I asked my best friend what he thought went between the cover of books, he looked at me, annoyed I had the audacity to ask (he never reads), then said, “Some dick’s thoughts.”

Figuratively, sure, he doesn’t haven’t to be wrong, but I bet he had no idea he was literally right. The beauty of books is that the author chooses everything that goes into them; the beauty of being an author is that anyone can do it. And so we return to the dick talk.

I was 9 years old in 2004, a voracious but safe-space reader that only ventured from preferred genres if school work or necessity (me running out of things to read) demanded it. So one day I don’t have anything to do, as a younger brother the obvious answer occurs to me; sneak into my older sister’s room. I sprint out with the first book I find because getting caught was definitely scarier than boredom.

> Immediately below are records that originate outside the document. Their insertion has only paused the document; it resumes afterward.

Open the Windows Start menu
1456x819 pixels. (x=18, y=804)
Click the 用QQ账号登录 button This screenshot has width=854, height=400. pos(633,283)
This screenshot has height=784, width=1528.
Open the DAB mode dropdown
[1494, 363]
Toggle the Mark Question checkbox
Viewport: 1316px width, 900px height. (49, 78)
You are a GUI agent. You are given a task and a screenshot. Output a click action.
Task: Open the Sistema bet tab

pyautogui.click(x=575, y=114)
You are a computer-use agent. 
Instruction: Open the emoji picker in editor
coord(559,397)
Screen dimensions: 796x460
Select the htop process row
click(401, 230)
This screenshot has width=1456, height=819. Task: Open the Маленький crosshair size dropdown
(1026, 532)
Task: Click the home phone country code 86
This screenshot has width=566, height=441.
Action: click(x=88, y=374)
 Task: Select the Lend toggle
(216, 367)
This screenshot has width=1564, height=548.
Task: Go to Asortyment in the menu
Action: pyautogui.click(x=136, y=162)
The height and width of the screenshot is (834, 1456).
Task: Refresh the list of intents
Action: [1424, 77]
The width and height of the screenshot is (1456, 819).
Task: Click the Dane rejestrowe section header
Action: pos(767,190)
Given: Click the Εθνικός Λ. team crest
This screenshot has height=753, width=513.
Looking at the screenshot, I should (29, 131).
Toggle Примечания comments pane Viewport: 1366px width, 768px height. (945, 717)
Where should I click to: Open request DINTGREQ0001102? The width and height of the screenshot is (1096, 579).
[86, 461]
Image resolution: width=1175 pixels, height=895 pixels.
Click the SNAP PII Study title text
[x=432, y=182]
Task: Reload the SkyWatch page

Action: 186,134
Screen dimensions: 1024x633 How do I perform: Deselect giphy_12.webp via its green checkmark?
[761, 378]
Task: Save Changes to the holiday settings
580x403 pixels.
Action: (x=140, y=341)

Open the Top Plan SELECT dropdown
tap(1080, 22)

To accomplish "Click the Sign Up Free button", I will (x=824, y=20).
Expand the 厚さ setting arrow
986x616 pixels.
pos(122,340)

I didn’t know but on the cover was a drummer, I didn’t know but reading his biography would turn me on the knowledge that, when writing a book, the only rules are those that the writer(s) wish to establish; I’d grabbed Tommyland, the biography of Mötley Crüe drummer Tommy Lee. The author Anthony Bozza, or his editors or the publishing house or someone else, had the brilliant idea to include two selves in the book: a normal font to depict the rock star’s thoughts and a jagged, forged from chaos looking style to communicate the messages from his other head.

The whole book is Tommy talking to himself, readers, and his dick; there’s less of a fourth-wall than in the shitty Deadpool movie and I fucking loved it.

9 year old, pre-pubescent me, got the arrangement; at the time sex was nothing more than a 3 letter sequence that my eyes skipped over but there I was reading words credited to one of the most infamous nymphomaniacs in American history like gospel. I’ve been meaning to reread it since, the specifics escape me now, but just thinking of the book sends echoes of enlightenment, humor, and entertainment through my brain.

I can think of other (not many) books, writers that give me the same sort of feeling: Douglass Adams’ Hitchhikers Guide to the Galaxy series, anything that Oscar Wilde spent time on…it is more than possible for literature to fulfill its artistic purpose while simultaneously entertaining, even if a book is just “some dick’s thoughts.”